**Records for the exercise**
* * * * * * *
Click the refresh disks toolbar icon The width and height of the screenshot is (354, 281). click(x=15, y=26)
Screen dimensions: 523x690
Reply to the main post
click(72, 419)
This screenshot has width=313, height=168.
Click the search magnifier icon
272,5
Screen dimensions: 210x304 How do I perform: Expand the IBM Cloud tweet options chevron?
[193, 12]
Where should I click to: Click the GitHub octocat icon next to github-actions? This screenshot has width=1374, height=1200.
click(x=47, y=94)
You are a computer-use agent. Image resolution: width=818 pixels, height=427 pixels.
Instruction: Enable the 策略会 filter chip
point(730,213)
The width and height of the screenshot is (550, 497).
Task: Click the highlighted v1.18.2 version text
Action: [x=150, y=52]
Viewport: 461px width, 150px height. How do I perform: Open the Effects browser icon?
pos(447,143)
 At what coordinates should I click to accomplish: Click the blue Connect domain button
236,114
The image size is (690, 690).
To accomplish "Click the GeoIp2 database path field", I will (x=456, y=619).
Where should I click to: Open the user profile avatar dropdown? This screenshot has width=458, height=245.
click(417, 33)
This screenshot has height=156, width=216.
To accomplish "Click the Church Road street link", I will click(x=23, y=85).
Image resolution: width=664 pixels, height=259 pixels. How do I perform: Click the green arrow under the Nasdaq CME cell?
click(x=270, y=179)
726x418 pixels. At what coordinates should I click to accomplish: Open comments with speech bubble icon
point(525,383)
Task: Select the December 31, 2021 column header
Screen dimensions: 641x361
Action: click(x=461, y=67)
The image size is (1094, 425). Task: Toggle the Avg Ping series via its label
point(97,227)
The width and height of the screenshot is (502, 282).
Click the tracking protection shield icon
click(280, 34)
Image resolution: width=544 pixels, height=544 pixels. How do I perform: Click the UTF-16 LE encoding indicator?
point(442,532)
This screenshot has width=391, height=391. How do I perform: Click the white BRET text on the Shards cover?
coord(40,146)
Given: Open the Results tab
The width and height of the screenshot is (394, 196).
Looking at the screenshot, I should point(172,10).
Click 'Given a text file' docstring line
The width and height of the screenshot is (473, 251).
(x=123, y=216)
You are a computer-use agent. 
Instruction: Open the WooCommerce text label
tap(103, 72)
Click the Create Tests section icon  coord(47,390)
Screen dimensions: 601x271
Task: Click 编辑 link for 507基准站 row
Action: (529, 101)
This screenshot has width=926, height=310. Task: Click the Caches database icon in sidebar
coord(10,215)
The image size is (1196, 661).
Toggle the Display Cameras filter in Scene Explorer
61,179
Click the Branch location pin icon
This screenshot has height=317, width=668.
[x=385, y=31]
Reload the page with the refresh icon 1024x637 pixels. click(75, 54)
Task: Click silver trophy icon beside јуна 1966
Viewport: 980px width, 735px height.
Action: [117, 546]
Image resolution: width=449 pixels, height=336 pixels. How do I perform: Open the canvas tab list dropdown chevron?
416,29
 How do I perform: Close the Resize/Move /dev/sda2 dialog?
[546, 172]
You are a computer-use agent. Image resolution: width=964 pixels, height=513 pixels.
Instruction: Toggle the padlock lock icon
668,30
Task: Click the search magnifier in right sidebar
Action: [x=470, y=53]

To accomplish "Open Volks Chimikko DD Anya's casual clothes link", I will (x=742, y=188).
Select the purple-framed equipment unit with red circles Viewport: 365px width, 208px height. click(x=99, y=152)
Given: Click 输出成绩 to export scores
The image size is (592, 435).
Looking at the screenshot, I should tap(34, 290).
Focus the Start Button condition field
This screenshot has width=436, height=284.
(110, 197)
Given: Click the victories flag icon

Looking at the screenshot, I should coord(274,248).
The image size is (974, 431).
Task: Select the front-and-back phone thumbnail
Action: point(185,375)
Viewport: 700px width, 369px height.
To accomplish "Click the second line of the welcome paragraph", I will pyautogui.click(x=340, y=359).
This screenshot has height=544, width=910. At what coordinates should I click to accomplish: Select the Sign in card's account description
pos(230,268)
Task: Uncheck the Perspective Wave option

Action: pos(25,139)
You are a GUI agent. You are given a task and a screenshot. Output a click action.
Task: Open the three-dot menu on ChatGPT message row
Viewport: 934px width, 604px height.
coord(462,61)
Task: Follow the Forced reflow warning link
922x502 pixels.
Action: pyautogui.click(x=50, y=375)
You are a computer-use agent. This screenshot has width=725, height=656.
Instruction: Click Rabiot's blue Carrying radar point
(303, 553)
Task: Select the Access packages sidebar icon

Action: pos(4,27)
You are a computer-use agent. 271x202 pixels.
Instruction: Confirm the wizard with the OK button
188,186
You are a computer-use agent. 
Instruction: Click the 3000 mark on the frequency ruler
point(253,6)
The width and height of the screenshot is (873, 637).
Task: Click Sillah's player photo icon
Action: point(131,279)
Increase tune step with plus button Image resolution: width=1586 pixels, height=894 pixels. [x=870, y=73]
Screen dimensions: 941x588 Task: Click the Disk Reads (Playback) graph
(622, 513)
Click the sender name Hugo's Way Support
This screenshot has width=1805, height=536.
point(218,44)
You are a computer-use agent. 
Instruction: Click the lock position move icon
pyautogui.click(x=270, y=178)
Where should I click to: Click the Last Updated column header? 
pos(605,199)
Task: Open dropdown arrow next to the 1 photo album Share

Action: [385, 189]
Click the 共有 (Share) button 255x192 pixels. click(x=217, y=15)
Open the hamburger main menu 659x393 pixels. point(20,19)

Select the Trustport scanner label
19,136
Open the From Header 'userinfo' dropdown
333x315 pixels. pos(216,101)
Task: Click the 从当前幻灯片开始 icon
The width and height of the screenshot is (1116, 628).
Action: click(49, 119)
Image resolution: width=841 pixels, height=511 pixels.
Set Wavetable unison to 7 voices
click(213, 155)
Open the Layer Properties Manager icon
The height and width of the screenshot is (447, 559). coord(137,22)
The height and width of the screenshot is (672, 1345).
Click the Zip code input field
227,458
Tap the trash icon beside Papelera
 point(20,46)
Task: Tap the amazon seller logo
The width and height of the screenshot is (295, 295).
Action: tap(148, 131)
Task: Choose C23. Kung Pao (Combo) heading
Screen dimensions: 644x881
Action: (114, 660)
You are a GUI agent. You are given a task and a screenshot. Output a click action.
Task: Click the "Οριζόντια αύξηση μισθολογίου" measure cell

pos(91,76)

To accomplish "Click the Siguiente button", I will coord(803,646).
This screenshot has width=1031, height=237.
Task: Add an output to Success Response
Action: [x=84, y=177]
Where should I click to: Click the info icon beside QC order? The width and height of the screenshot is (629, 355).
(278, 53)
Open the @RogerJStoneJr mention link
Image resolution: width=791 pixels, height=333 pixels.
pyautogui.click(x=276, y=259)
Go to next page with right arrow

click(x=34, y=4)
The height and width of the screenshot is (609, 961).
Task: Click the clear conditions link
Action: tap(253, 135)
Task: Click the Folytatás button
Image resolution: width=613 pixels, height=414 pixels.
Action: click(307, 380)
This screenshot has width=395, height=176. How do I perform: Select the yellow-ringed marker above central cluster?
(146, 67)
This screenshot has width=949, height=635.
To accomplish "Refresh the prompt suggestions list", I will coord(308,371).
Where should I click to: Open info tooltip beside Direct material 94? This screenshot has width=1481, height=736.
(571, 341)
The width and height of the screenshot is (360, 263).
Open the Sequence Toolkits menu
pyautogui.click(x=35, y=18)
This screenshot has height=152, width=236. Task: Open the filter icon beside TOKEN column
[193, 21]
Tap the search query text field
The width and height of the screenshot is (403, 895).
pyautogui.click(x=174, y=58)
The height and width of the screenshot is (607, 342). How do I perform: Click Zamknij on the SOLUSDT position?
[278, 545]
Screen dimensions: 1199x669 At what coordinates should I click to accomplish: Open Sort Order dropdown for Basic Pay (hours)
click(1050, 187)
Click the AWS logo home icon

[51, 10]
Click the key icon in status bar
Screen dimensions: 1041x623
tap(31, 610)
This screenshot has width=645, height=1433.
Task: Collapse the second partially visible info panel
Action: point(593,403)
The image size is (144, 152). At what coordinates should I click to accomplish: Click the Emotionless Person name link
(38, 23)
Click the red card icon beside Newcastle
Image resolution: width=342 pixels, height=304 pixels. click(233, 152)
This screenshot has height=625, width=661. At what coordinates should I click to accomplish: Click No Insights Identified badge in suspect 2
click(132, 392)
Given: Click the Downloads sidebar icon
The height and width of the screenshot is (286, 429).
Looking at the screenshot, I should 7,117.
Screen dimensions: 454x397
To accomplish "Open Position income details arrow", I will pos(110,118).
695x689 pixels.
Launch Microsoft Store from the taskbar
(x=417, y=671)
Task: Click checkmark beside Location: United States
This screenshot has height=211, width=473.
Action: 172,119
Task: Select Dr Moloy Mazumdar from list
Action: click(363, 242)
* * * * * * *
Beginning with the line above that contains "Instruction: Toggle the padlock lock icon", copy each line exactly up to and including the line that contains "Select the purple-framed", and go no further.

Instruction: Toggle the padlock lock icon
668,30
Task: Click the search magnifier in right sidebar
Action: [x=470, y=53]

To accomplish "Open Volks Chimikko DD Anya's casual clothes link", I will (x=742, y=188).
Select the purple-framed equipment unit with red circles Viewport: 365px width, 208px height. click(x=99, y=152)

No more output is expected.